I started the scholarship in 2018 and a $1000 scholarship was awarded. I wanted to take the scholarship to the next level and establish an endowment that would go on, so I reached out to other former 4-H members that I knew and we got to work. The endowment is to honor Ms. Clare Nell Breeden, who worked diligently as a 4-H extension agent in Meigs County. She was, and still is, a striking example of selfless dedication to her friends, family, church and community. She has an amazing, unwavering faith in the Lord, and her spirit is truly inspiring. Let me not forget her work ethic … she never stops!
Even after her retirement, she has maintained a very active community presence and is involved in many club activities. She is truly a remarkable lady who has given so much to Meigs County and multiple organizations. I wanted her legacy to always have a place in this community, and I thought the endowment would be a great way to honor her timelessly. Additionally, the endowment not only honors Ms Breeden, but is a way to continually give back to the youth of Meigs County. Ms. Breeden has been a pivotal role model and supporter of the youth of Meigs County for as long as she has been there. So the endowment is really unique in its dual purpose.

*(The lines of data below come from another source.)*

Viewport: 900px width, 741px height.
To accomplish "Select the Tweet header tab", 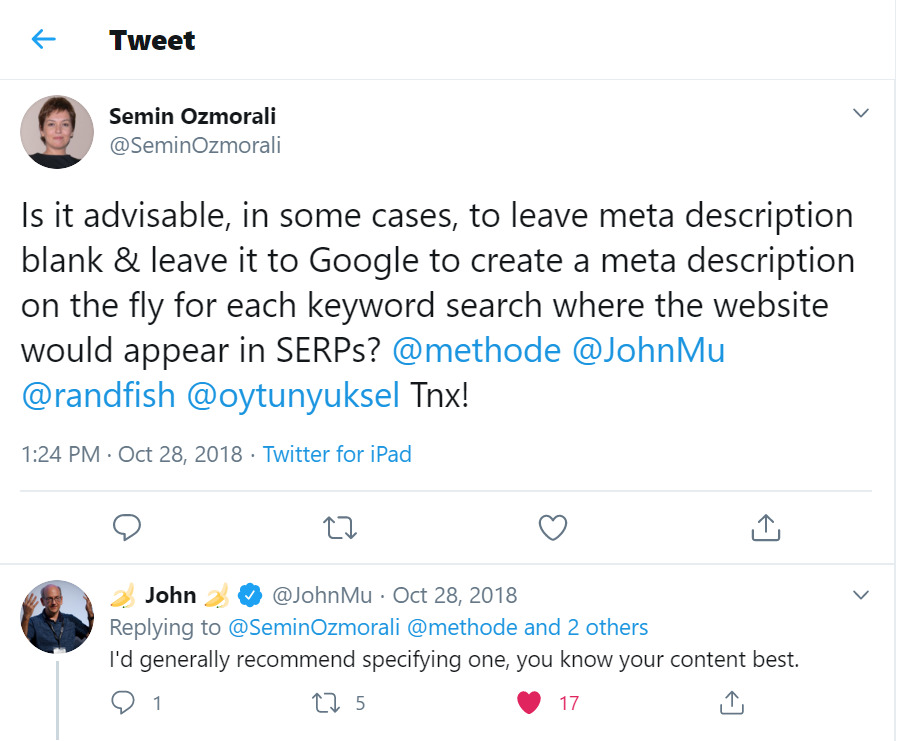I will coord(152,40).
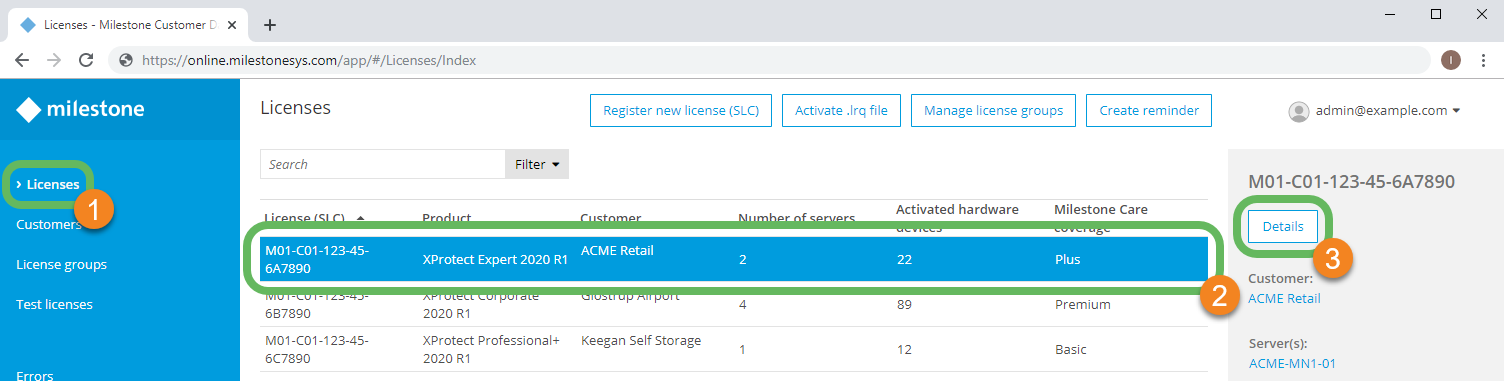The height and width of the screenshot is (381, 1504).
Task: Follow the ACME Retail customer link
Action: [x=1284, y=298]
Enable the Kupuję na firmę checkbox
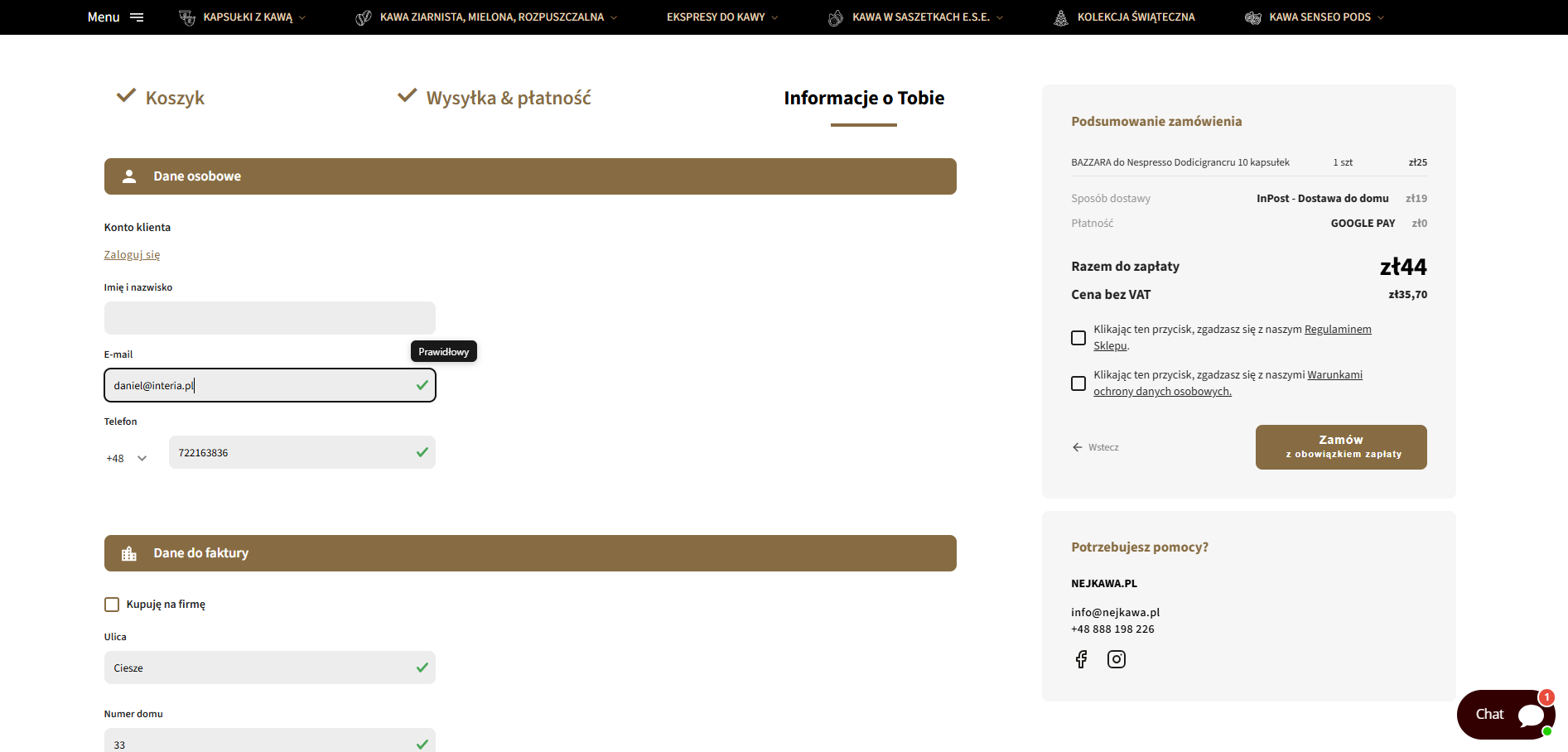The width and height of the screenshot is (1568, 752). point(112,605)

Can you tell us a little more about your community efforts to raise funding for the scholarship?
[Our most recent] efforts were focused on a dinner we hosted to honor Ms. Breeden and raise money for the endowment. We had a catered dinner and silent auction in Decatur at the Seventh Day Adventist Church on Apr. 25. We sold tickets in advance for $20 per plate to raise $3,000 at our dinner for the endowment to add to the already pledged amount of $7,500. We had information for guests to learn how to contribute more to the endowment, aside from the purchase of their dinner ticket.
The TN 4-H Foundation makes it very easy to donate online, including auto-draft. I would love to encourage people that have a special bond with Ms. Breeden and a love for the youth of Meigs County to donate to this endowment. Most of us would not miss $20 per month from an auto-draft payment…in one year, that’s $240. That would go a long way to help the youth with college expenses, as well as honor Ms. Breeden through this endowment.
Why is it so important to you that you continue to give back to the 4-H program?
It is important for me to give back to the 4-H program because, as a youth, I got so much from it! It is amazing how much you learn and grow from the activities and programs available through 4-H.
If you could give one piece of advice to a 4-H student, what would it be?
Do as much as you possibly can! When you think you need a break, don’t take it. Get involved and do every single possible thing that you can. The opportunities to learn and have fun and make friends are abundant through all that 4-H has to offer students. Put yourself out there and push yourself to do anything and everything you want to do. You won’t regret what you did in 4-H, but you may look back and wish you had done more.
How would you encourage others to volunteer for 4-H?
I would encourage anyone who wants to volunteer to reach out to his or her local extension leaders. Extension leaders are rare gems that truly have the best interests of youth at heart. They can let you know about upcoming 4-H events and any needs in your community. Even if you are strapped for time, you may be able to help send a deserving youth to 4-H camp or sponsor the youth of 4-H in other ways. There are many ways to volunteer your time or give back to the community through 4-H … it doesn’t have to be ‘big’. It takes all of us to do small parts that really make a big difference.